INFORMATION PROVIDED ->
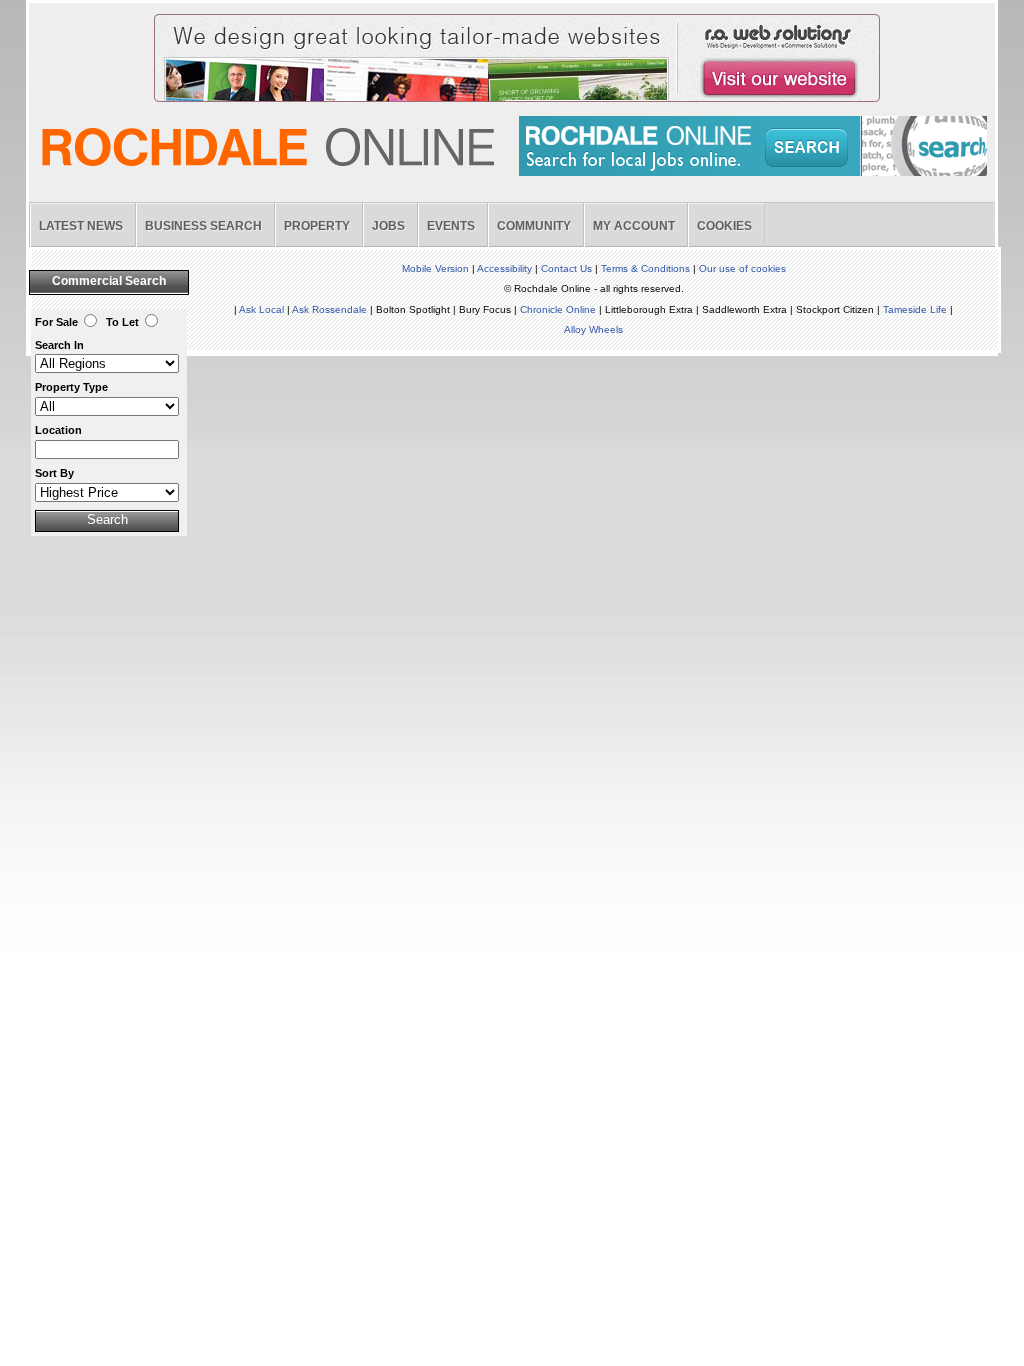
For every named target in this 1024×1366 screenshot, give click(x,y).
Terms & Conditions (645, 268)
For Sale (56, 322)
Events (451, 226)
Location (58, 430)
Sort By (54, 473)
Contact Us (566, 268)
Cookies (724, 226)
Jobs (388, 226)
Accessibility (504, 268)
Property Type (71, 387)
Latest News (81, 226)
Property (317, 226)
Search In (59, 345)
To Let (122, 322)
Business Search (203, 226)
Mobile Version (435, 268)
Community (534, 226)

---

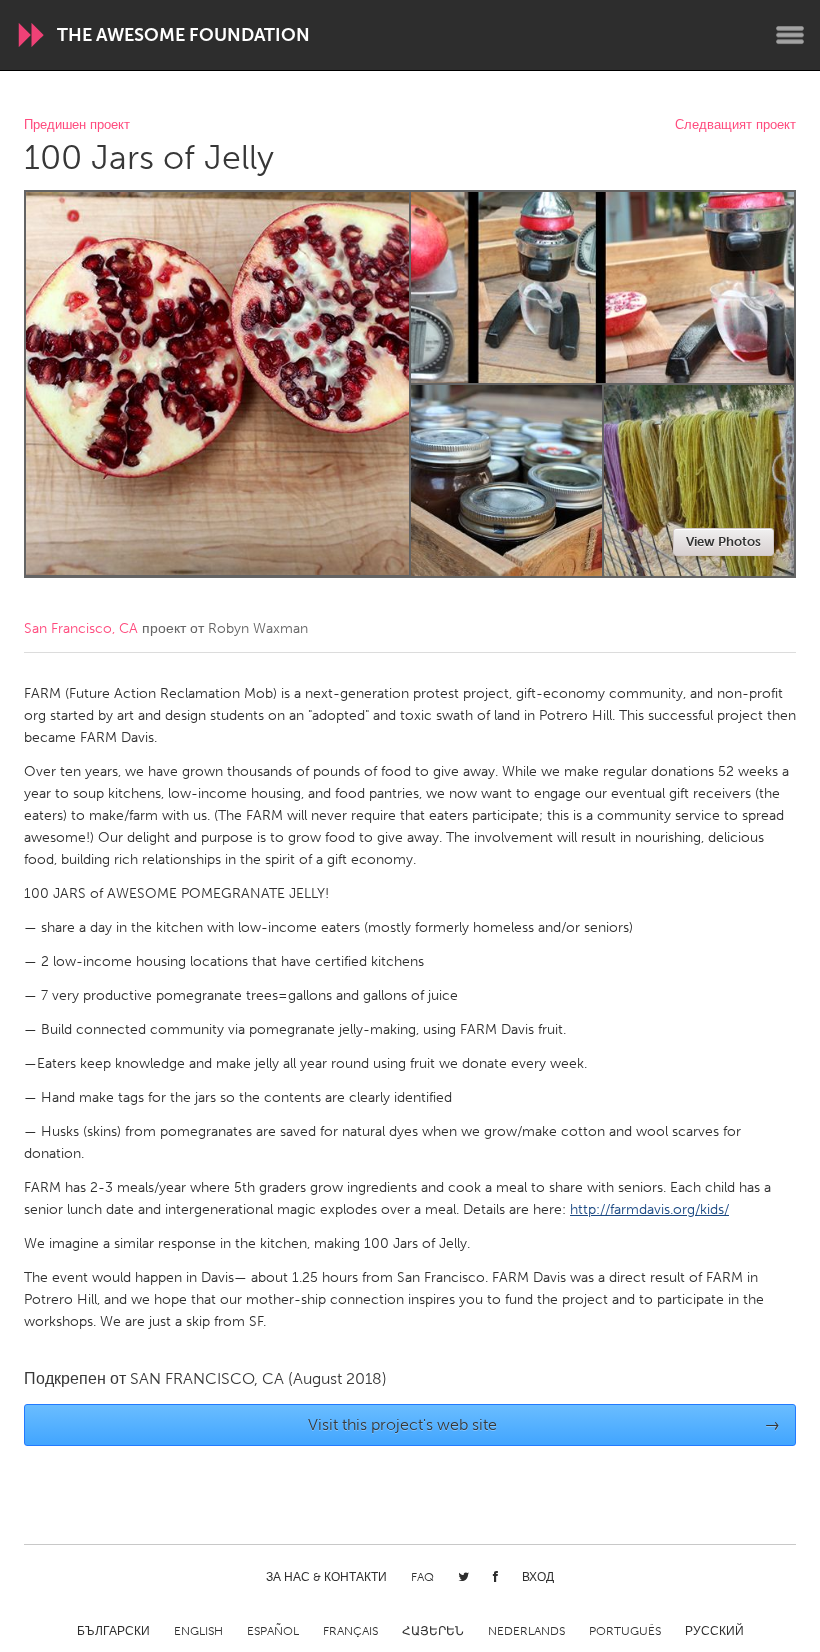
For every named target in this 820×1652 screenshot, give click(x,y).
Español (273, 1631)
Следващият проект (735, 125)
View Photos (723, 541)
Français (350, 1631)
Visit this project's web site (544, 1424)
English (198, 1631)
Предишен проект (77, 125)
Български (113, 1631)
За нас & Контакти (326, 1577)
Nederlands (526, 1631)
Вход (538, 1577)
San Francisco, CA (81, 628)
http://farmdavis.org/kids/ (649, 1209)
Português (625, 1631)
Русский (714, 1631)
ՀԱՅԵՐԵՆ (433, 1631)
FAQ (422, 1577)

...

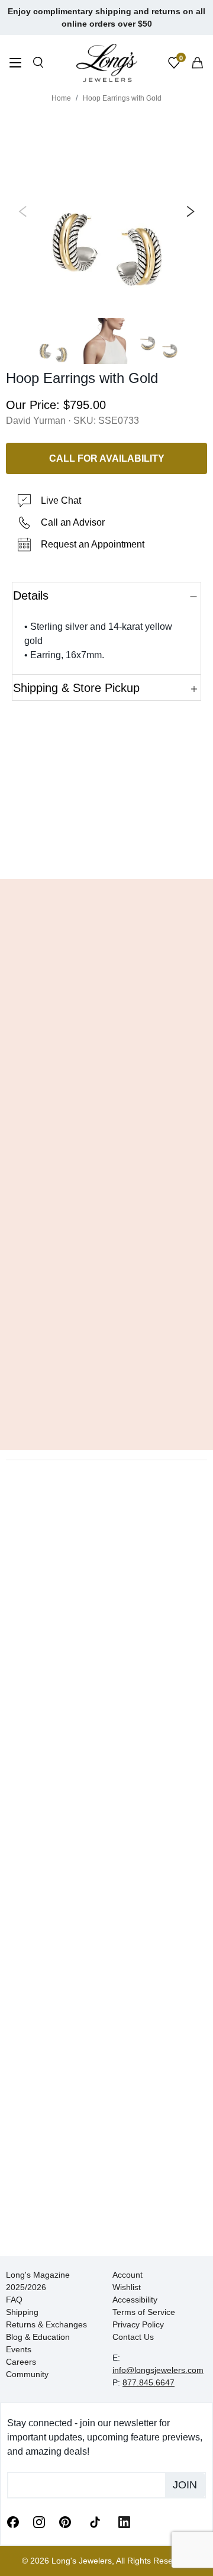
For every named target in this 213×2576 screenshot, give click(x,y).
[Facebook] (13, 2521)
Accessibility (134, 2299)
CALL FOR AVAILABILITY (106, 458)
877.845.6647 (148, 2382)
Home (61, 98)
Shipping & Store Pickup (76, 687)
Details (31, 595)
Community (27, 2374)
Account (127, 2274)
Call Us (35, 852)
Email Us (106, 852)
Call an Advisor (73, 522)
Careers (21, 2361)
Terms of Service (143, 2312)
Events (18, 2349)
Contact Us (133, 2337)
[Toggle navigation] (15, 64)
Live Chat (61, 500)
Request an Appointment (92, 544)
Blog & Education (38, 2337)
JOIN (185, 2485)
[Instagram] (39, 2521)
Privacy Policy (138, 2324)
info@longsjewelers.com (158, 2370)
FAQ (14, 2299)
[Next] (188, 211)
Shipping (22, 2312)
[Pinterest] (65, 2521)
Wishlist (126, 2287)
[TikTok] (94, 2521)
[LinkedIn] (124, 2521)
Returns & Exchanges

PROBLEM STATEMENT -> From the records above, reproduce exactly the lines from the one with "http://farmdavis.org/kids/ (649, 1209)" to the one with "FAQ (422, 1577)", both included, and no others.

SOLUTION ->
http://farmdavis.org/kids/ (649, 1209)
Português (625, 1631)
Русский (714, 1631)
ՀԱՅԵՐԵՆ (433, 1631)
FAQ (422, 1577)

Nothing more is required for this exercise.